TORONTO - Archaic anti-cruelty legislation and weak transportation laws are among the reasons for Canada's mediocre ranking when it comes to animal protection, according to a new global assessment.

Overall, Canada gets a D rating on the animal protection index, which rates 50 countries on a scale of A to G on the strength of their policy and legislative commitments to animal welfare and protection.

Criminal Code anti-cruelty law remains largely unchanged since it was drafted more than a century ago, said Melissa Matlow, a spokesman for World Animal Protection. The legislation, she said, still brands animals as property.

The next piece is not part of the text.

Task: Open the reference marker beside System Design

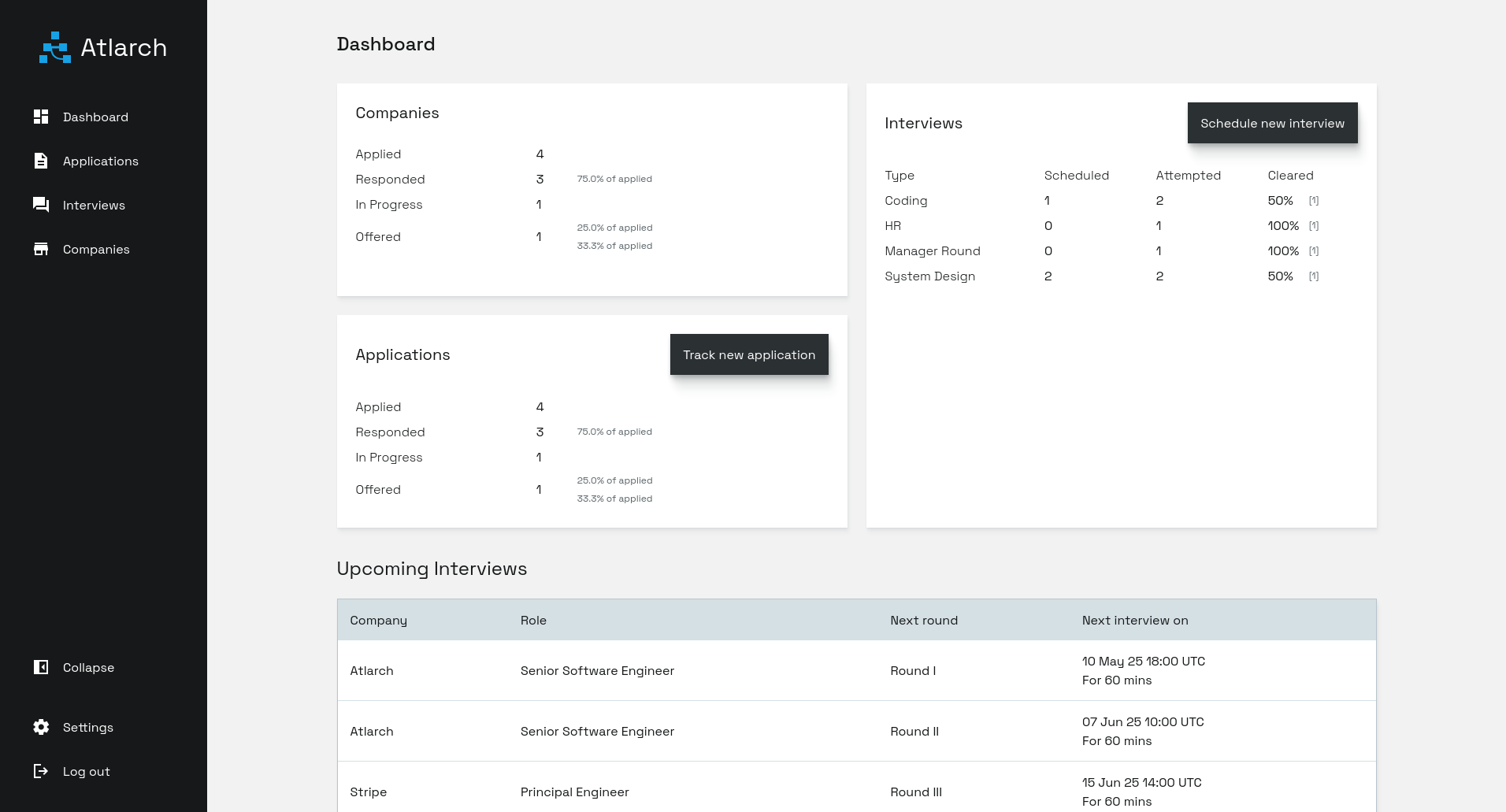Action: pos(1314,276)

"That's a big problem," Matlow said. "It doesn't reflect attitudes toward animals that are changing."

According to the assessment, another key area of weakness relates to rules around farm animal transport.

"We're the only developed country that I know of that allows some farm animals to be transported for up to two days without food, water and rest," Matlow said.

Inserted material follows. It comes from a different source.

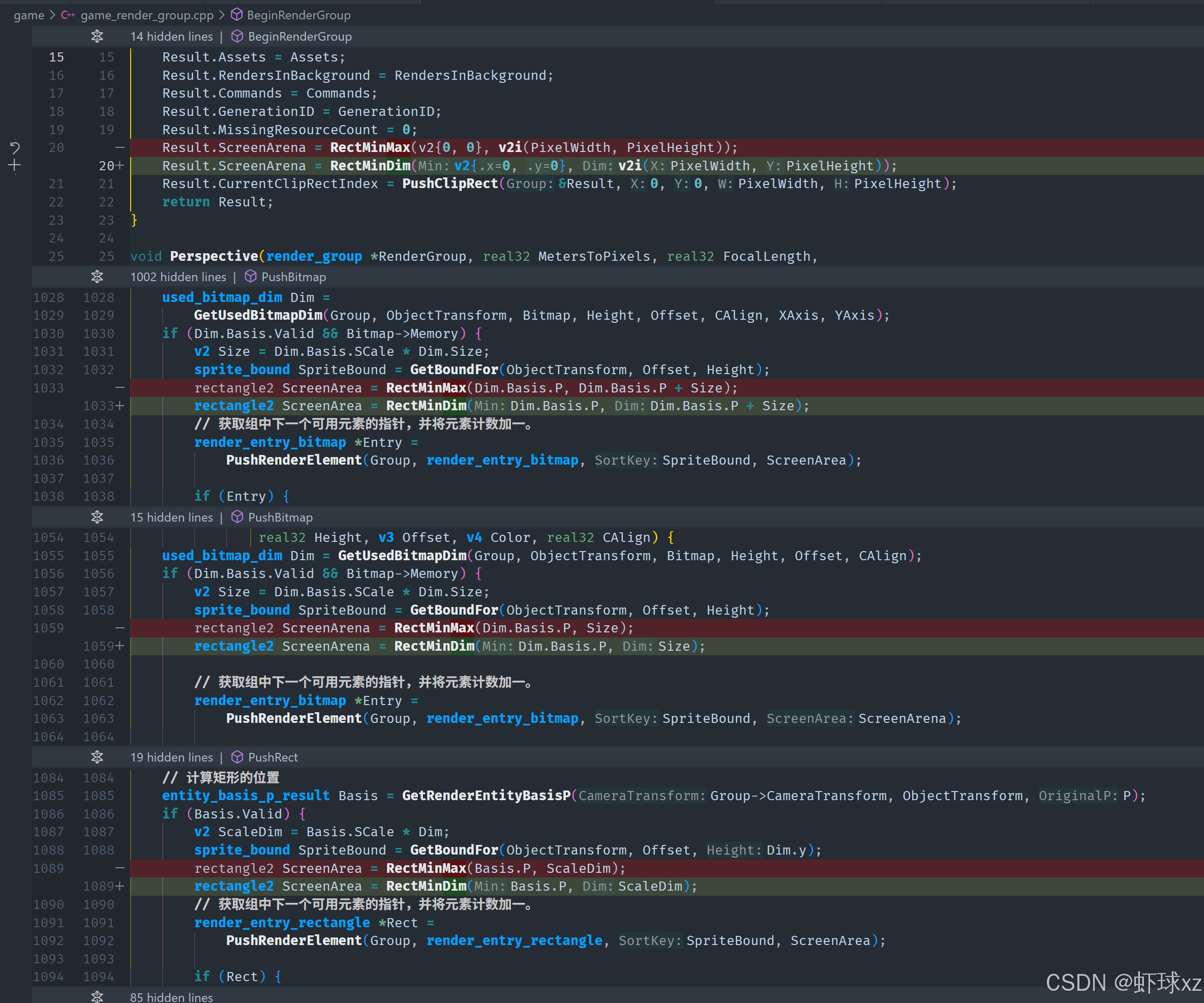Click the unfold icon beside 19 hidden lines
The image size is (1204, 1003).
coord(97,757)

In addition, protection for wild animals across Canada is inconsistent and mainly focused on the preservation of species rather than the well-being of any particular animal, the assessment finds.

Spearheaded by London-based World Animal Protection — formerly the World Society for the Protection of Animals — the index is based on 15 indicators, such as whether legislation recognizes that animals are sentient beings capable of suffering.

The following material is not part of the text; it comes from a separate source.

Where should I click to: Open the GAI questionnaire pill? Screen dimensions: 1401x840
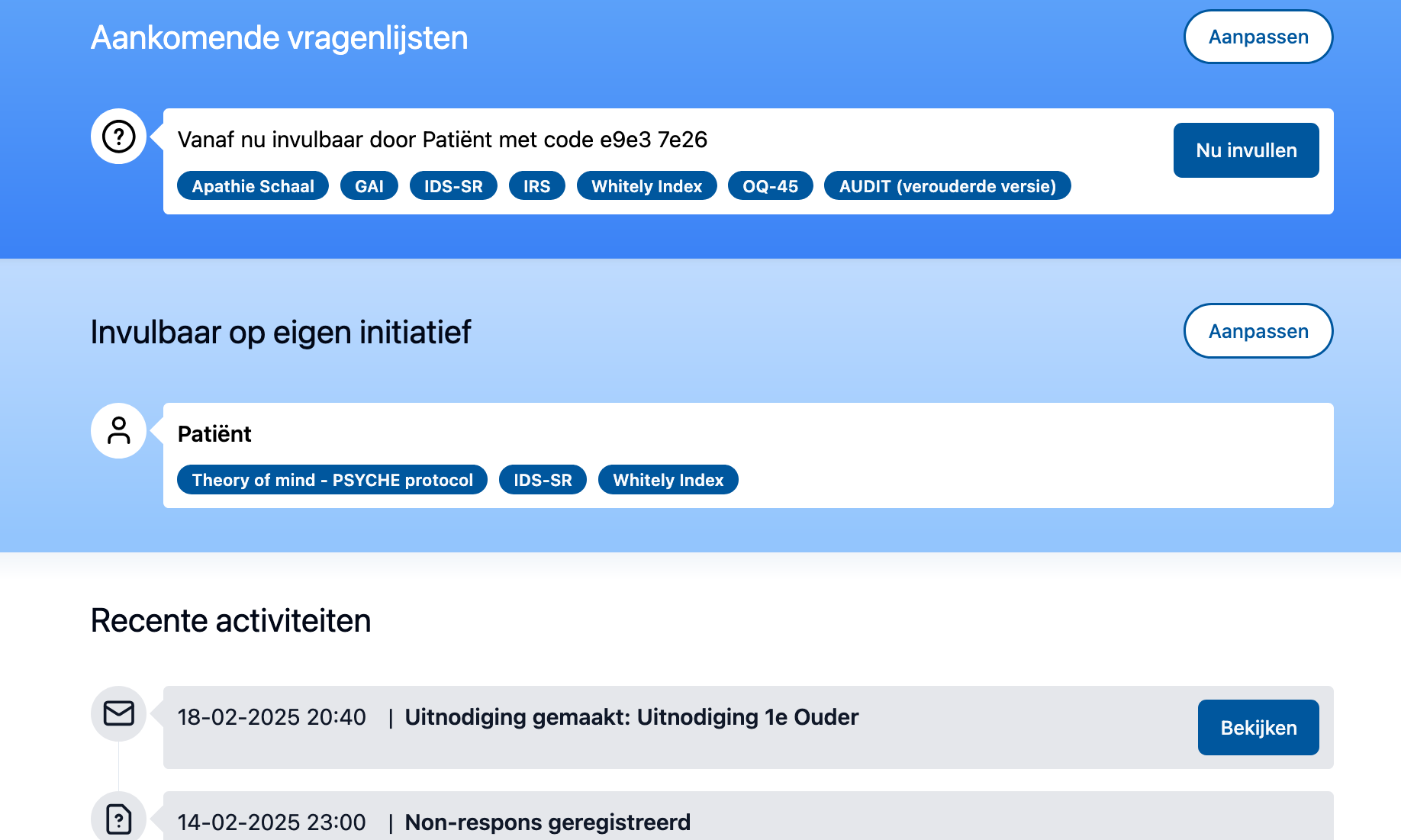tap(369, 185)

Other indicators assess the treatment of animals in captivity and those used in vivisection, and protection afforded wild animals.

It's the first time the index has been published.

"The results of the index speak for themselves," CEO Mike Baker said on the group's website.

"Governments must take action to protect animals and to recognize that the welfare of animals is inextricably linked to people’s health."

In an emailed comment, Agriculture Minister Gerry Ritz noted that animal welfare is a shared jurisdiction among the federal government, provinces and territories, and industry.

"Our government expects all businesses to adhere to Canada's strict animal welfare laws," Ritz said.

"Working with industry, our government has consistently strengthened animal welfare laws in Canada and we continue to take the issue seriously."

The countries chosen for study are among the world's largest producers of beef, poultry, pork, sheep and goat, and milk and eggs.

Leading the way on the index with A ratings were just four countries: The U.K., Switzerland, Austria and New Zealand.

"Animal welfare is deemed to be an independent important national issue as evidenced by the Animal Welfare Act 1999 and the large amount of policy that has been issued in support of it," according to the detailed assessment of New Zealand's performance.

Countries such as Belarus and Iran were at the bottom of the rankings with G grades.

Canada did get good marks for committing to the proposed Universal Declaration on Animal Welfare.

In addition, the index does not capture improvements in Canada — such as development of a national code of practice when it comes to farm animal confinement — that fall outside the legal system.

Still, Canada ranked below developing countries such as Brazil, India and the Philippines.

"Canada has the potential to be a world leader in protecting our animals but instead we are missing even basic legal frameworks to protect them," Josey Kitson, executive director of World Animal Protection Canada, said in a statement.